Sign in to follow this  

DX11 DX11 - Pixel Shader 5 vs. Group Shared Memory and Atomic operations

Recommended Posts

pcmaster    982
Greetings community,

we all know that SM5 brought the possibility to scatter stuff in pixel shaders, too (not only compute shaders). MSDN is rather brief on this topic. I can only see that I can use Interlocked*() instructions in both PS and CS. I suppose on UAVs. DeviceMemoryBarrier() seems to work in both PS and CS and it seems to be the only barrier instruction usable in PS. My question now is whether it's principally impossible to[b] take advantage of the group shared memory in PS [/b]too. I don't see the API for that and maybe that makes sense. In GL4.2 I noticed they released the GL_ARB_shader_image_load_store extension, which obviously supports the same stuff but still nothing for the scarce but fast shared memory manipulation :( I did implement various parallel algorithms in OpenCL, so although I might seem little confused now, I'm very much aware which memory is which and what's it good for in GPGPU via CUDA/OpenCL/DX11 CS.

Also, I see virtually nobody discussing using the atomic instructions outside compute shaders and wonder why. I see some OIT and Bokehs around which use Append Buffers. But I have a scenario where I need to rasterise normal geometry with a lot of textures and where I might benefit from being able to reduce a lot of info from pixel shaders using atomic operations on global (device) buffers, instead of writing out shitloads of texture data and reducing it parallelly afterwards. I'm not going to elaborate on my scenario further, I just state that I'll need to analyse what has been rasterised. I don't know how will the performance suffer if all units (fragments) try to write to the same memory location using InterlockedMax() or similar :(

Any thoughts on pixel shaders (not compute shaders!) and shared and atomic stuff in DX11?

Share this post

Link to post
Share on other sites
MJP    19788
There's no way to access shared memory at all in pixel shaders. I would assume that the GPU is already using shared memory for coordinating pixel shader executions, but even if that's not the case the API has no means of using it. So you're out of luck on that one.

I really haven't played around too much with using UAV's in pixel shaders, aside from using an append buffer for bokeh (I wrote that sample you're talking about). I'd imagine it's pretty slow using device-wide interlocked operations due to the kind of synchronization required for that sort operation. Even interlocked adds on shared memory is pretty slow...if you look at any fast parallel reductions for compute shaders or Cuda you'll find that they all avoid atomics. But it would definitely be better to profile than to assume, so if you do try any experiments I'd love to know how they turn out.

Share this post

Link to post
Share on other sites
griffin77    125
That is my understanding too. That there is magic going on behind the scenes when you compile a pixel shader that converts the pixel shader code into low-level GPU instructions that use shared memory and the like (basically everything you have to do yourself when you write CS or Cuda code).

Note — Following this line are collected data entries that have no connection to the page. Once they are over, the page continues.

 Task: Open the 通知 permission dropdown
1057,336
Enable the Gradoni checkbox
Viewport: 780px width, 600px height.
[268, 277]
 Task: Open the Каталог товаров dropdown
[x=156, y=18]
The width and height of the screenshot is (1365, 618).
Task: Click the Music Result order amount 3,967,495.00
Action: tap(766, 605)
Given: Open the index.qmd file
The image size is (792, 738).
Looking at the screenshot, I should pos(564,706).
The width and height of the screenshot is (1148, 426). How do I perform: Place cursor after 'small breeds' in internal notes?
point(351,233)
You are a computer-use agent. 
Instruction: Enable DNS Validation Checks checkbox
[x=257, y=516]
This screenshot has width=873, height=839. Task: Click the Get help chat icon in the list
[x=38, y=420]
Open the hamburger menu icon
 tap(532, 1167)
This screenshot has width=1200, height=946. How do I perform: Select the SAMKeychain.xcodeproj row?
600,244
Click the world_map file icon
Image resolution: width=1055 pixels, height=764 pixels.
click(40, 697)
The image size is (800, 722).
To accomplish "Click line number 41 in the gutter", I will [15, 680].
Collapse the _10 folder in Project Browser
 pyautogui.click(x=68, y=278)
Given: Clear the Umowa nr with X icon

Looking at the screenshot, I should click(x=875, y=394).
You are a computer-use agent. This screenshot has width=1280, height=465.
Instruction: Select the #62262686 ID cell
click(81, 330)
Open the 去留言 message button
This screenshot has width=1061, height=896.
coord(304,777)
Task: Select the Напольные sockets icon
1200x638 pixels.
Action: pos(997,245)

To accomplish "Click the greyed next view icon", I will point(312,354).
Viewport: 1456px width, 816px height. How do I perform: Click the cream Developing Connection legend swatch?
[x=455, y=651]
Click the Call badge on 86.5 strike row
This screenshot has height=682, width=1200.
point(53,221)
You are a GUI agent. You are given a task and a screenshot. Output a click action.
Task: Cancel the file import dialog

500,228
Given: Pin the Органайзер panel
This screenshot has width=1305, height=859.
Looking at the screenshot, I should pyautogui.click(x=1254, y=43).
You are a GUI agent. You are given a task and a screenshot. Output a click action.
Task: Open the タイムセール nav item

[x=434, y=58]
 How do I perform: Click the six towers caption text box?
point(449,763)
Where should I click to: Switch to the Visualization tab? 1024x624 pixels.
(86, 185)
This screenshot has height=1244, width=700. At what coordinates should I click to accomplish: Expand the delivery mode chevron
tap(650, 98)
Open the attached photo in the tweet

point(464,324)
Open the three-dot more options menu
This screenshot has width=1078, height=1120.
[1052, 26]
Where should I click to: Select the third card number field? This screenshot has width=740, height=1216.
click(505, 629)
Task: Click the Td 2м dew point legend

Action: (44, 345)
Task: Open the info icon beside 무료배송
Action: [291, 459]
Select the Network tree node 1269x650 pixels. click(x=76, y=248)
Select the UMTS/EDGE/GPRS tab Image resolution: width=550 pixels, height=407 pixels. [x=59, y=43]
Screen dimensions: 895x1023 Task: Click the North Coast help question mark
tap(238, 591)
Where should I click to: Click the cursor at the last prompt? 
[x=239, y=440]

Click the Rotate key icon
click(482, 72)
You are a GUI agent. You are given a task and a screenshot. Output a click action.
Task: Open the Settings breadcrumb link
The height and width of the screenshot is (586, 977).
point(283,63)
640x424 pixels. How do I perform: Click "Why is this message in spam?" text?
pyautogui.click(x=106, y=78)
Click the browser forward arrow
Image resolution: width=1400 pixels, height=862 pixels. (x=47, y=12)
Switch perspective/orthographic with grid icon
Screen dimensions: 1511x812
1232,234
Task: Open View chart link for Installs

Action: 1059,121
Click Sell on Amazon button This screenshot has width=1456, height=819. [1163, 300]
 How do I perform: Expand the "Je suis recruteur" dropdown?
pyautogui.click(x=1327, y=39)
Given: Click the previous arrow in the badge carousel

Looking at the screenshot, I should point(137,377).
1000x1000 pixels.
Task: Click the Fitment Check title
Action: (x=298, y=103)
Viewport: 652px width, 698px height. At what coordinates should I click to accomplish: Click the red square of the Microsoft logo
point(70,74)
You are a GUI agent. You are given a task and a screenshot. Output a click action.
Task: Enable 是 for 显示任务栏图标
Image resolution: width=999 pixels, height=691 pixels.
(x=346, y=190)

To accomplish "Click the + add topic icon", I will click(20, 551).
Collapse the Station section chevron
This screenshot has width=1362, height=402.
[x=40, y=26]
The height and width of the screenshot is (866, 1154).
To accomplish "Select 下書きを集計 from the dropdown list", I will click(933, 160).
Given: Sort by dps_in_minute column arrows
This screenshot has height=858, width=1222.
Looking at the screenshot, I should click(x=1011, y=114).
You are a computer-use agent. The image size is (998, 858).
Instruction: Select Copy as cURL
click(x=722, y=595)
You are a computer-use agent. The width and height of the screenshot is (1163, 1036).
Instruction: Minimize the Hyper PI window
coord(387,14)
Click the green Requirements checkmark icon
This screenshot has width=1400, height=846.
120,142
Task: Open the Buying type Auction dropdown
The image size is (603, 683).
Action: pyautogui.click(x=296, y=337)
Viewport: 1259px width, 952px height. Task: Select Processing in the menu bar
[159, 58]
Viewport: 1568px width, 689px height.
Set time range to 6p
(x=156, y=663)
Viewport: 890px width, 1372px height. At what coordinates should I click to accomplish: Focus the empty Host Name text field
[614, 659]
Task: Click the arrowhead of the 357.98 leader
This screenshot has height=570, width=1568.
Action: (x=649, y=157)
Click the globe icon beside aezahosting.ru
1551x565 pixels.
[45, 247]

I have used DeviceMemoryBarrier() in a pixel shader, the documentation is VERY sketchy. As I understand it this is basically a hint to tell the compiler all the GPU threads in the current block should finish accessing globak memory before continuing. Used correctly this should reduce the memory access overhead associated with different threads accessing global memory. But without a coherent description of exactly what this means in the context of pixel shader its difficult to know if I'm using it correctly. Does anyone know of a good description of what this function means in the context of a pixel shader ?

Share this post

Link to post
Share on other sites
Jason Z    6436
Building on what the others have said, there is no access to the group shared memory in pixel shaders. If you consider for a moment how it is used in compute shaders, I think it will be clear why. In the compute shader, you specify how large the thread groups are that you will be working with, and how many of them will be executed in a particular dispatch. Part of your thread group size declaration is the declaration of how much shared memory it will be using. This gives very fine control over how many threads will be needing to access the memory, and you can design your algorithm very precisely to coordinate access to it.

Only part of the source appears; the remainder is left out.